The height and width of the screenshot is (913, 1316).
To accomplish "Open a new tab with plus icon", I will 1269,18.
---
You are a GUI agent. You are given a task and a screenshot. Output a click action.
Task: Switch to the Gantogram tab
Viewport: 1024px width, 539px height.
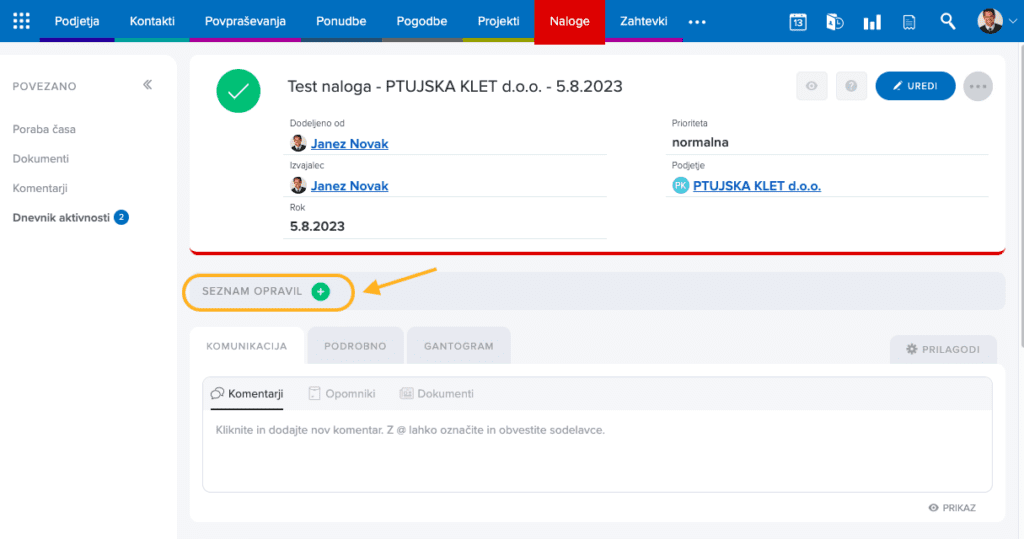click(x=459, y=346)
---
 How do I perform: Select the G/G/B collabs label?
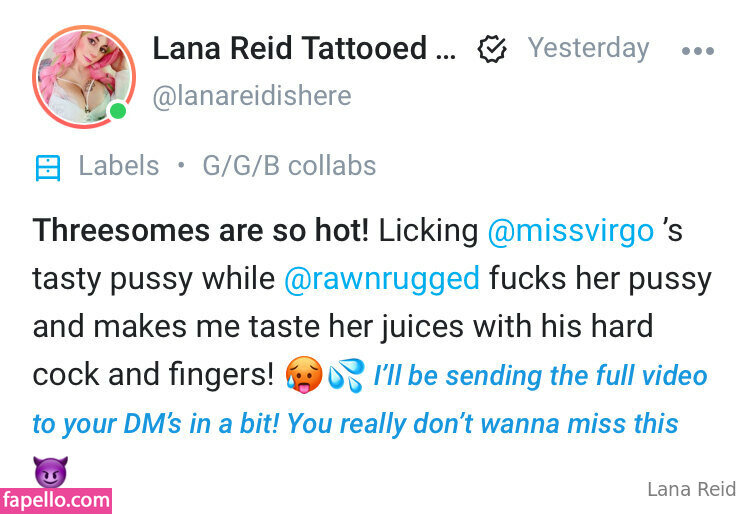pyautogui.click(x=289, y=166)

The task:
Show every line from the listing above in which the string "screenshot" appears.

Exercise result:
The height and width of the screenshot is (913, 1316).
You are a GUI agent. You are given a task and a screenshot. Output a click action.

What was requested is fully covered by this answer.